:: TASK INPUT

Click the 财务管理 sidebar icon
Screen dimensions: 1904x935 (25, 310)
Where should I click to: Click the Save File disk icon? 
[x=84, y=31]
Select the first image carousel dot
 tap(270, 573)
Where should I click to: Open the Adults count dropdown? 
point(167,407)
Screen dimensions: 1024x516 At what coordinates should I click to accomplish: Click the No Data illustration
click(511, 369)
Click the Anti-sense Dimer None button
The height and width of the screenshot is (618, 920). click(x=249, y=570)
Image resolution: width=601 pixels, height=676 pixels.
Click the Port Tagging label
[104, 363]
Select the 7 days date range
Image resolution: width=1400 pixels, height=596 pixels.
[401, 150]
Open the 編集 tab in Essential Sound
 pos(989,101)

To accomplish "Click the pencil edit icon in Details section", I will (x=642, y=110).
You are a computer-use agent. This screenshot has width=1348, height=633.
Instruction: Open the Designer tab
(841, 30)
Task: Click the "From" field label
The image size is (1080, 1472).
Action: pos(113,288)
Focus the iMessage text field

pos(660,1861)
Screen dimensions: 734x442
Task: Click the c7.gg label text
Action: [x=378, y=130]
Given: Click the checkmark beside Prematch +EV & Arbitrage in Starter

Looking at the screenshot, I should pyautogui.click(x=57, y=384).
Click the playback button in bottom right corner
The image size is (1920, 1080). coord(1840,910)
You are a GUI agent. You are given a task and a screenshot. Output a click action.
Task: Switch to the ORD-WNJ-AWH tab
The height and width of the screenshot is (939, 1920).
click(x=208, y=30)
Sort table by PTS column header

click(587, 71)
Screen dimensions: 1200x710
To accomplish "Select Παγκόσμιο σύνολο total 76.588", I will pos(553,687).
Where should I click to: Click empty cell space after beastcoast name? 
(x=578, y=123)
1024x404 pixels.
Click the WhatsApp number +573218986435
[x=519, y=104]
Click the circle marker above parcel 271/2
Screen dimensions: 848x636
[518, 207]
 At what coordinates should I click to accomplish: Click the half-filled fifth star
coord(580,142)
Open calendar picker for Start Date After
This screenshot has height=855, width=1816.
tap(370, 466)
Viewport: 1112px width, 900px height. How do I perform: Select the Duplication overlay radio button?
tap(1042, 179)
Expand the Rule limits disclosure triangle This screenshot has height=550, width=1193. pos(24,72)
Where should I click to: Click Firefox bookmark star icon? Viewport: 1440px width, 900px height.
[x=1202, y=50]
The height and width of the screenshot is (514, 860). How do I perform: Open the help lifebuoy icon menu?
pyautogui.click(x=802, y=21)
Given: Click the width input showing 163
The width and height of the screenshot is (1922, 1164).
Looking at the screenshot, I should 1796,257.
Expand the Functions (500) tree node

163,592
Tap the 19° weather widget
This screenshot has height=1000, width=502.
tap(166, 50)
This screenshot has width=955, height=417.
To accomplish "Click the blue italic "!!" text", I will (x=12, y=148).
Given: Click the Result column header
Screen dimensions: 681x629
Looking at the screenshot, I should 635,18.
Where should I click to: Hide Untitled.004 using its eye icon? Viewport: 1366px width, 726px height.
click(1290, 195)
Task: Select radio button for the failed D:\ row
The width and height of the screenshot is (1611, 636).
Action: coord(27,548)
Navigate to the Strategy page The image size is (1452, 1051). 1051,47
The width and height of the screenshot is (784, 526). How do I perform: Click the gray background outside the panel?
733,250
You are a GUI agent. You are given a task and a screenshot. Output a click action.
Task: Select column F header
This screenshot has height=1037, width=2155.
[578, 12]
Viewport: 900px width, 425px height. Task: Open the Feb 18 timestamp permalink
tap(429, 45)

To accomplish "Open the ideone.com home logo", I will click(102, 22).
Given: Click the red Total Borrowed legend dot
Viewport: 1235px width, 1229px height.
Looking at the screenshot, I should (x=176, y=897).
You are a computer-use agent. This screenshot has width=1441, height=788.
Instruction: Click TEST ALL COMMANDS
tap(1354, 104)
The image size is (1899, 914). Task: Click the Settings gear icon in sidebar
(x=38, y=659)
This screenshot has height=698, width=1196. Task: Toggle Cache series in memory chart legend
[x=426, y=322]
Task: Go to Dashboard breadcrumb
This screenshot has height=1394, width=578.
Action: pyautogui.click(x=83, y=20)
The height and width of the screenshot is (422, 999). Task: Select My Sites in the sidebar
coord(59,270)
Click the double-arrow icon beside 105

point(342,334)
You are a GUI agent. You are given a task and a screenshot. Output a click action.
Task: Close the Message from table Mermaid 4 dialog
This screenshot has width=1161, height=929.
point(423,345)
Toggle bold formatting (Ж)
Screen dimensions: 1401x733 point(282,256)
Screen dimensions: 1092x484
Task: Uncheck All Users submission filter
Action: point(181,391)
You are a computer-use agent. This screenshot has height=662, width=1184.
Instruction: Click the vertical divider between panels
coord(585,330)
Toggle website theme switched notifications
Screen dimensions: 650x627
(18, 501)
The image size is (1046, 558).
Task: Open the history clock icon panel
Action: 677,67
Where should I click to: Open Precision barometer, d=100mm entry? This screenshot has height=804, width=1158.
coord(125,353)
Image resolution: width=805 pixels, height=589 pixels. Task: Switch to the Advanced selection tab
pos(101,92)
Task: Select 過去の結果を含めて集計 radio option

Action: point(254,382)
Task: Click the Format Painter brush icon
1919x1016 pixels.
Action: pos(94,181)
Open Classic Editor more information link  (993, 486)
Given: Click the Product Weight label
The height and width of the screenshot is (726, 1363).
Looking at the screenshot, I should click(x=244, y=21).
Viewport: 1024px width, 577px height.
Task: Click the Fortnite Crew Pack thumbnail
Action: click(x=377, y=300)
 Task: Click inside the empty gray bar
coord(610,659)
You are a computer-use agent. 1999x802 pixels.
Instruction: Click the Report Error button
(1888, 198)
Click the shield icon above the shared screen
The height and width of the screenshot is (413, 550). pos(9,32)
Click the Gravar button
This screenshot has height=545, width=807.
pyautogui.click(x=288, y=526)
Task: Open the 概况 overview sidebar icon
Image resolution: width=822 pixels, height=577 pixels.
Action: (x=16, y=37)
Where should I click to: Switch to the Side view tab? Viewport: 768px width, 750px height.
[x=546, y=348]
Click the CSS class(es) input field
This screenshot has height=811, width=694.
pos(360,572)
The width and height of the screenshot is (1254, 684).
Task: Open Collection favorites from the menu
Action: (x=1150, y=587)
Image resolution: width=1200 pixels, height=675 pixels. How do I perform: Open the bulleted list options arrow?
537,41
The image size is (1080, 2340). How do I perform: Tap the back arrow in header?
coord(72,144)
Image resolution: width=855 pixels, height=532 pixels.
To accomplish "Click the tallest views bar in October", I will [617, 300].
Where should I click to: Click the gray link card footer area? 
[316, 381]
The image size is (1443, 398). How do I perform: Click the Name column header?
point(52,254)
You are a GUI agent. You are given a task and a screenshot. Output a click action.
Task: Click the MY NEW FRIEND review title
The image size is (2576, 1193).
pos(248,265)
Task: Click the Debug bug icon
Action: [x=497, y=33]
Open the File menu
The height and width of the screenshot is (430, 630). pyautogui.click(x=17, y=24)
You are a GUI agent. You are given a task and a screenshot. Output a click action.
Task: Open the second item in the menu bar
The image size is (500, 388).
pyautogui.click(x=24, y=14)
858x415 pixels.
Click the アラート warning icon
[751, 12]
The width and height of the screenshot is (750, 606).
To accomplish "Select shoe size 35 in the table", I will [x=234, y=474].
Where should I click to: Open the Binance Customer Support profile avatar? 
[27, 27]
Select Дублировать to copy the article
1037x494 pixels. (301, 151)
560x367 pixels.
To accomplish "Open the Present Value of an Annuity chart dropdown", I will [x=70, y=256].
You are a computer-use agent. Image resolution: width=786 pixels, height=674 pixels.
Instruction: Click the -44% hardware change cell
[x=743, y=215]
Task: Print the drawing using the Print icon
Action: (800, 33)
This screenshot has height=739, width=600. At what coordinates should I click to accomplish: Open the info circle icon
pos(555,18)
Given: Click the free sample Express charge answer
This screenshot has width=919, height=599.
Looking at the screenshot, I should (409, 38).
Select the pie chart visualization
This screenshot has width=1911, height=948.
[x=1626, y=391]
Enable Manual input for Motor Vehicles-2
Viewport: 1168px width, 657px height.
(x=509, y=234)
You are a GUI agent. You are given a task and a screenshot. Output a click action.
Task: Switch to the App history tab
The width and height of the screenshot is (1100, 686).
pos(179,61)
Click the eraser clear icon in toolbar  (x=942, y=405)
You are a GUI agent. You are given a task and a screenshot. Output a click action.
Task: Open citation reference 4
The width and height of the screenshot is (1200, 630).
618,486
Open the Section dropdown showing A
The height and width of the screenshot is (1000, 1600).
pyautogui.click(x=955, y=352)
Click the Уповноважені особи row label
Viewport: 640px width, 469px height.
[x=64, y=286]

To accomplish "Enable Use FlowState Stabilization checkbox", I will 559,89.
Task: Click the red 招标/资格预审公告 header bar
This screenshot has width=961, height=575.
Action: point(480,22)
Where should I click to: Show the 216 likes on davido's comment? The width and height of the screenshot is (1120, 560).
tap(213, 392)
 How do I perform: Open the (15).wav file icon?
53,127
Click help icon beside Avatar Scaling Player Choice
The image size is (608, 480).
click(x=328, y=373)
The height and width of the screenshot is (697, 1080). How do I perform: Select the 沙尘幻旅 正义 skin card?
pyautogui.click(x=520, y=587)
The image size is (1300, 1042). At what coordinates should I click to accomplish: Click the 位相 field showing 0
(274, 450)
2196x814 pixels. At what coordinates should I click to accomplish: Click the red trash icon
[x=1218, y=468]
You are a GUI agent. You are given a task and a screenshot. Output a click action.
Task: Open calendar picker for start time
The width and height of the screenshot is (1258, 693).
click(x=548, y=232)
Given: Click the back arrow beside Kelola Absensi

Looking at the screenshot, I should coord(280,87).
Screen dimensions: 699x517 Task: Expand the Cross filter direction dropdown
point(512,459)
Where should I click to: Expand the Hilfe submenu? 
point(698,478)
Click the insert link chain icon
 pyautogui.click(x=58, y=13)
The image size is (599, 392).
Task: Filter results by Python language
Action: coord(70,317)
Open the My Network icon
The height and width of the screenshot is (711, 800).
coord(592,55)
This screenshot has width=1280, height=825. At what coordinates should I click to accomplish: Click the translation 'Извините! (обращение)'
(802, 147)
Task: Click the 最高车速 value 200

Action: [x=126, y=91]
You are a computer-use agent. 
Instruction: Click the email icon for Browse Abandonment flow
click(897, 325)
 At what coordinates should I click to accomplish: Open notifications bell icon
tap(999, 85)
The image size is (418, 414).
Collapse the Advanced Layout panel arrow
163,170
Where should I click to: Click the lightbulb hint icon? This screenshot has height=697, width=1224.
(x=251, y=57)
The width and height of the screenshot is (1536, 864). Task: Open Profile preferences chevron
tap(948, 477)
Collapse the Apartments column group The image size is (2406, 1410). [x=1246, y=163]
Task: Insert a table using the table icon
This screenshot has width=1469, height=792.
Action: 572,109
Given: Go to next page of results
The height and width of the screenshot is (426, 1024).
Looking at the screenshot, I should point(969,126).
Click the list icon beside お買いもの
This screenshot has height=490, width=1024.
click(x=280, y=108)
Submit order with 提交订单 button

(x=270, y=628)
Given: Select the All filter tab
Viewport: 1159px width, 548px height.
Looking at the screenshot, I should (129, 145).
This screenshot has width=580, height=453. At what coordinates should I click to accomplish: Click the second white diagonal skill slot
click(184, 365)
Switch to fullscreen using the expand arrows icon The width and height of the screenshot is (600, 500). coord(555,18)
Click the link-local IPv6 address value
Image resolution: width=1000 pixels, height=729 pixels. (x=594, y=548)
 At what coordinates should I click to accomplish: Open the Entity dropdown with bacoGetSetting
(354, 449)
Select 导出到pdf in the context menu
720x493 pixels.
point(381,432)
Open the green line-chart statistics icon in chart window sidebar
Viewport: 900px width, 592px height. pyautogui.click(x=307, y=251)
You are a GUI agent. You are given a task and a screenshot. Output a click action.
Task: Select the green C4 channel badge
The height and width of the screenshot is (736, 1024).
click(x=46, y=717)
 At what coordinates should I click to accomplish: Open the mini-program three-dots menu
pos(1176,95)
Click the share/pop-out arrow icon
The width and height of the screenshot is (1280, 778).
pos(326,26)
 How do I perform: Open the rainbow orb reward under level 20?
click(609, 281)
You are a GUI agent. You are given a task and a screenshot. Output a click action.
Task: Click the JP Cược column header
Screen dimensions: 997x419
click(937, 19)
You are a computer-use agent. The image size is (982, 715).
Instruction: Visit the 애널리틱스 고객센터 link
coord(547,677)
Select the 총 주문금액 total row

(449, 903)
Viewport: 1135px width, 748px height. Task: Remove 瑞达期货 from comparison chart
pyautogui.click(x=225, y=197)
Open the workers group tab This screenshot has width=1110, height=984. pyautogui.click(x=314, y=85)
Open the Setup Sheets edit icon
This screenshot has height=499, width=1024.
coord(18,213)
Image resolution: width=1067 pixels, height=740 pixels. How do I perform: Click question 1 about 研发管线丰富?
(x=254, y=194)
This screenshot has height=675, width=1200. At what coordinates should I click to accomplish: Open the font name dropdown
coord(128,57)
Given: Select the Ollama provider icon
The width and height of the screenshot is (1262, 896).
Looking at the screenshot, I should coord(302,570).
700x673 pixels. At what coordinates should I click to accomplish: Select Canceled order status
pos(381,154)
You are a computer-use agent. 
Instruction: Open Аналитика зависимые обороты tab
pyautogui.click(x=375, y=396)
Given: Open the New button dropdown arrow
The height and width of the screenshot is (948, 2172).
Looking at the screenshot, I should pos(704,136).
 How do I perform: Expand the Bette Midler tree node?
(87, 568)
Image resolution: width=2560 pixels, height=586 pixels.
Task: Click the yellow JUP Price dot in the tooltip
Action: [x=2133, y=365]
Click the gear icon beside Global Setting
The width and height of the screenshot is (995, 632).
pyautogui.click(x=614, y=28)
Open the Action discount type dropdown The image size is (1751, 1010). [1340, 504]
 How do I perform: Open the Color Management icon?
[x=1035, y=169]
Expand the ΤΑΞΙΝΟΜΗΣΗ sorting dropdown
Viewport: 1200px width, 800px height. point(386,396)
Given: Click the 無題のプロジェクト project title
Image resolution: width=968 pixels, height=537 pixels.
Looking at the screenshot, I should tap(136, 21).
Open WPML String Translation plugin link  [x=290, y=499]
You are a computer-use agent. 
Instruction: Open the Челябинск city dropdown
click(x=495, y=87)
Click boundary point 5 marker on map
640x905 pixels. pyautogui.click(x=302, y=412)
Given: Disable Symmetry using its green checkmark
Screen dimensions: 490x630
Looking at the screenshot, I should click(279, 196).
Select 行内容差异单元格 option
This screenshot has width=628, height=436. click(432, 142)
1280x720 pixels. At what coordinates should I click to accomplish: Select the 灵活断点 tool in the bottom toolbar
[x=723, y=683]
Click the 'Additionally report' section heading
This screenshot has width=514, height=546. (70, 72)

::::

* [TASK DESCRIPTION] Exactly as written, give again every line from the one containing "Select 行内容差异单元格 option" through the last line of the material above, and no other lines.

* [ANSWER BOX]
Select 行内容差异单元格 option
This screenshot has width=628, height=436. click(432, 142)
1280x720 pixels. At what coordinates should I click to accomplish: Select the 灵活断点 tool in the bottom toolbar
[x=723, y=683]
Click the 'Additionally report' section heading
This screenshot has width=514, height=546. (70, 72)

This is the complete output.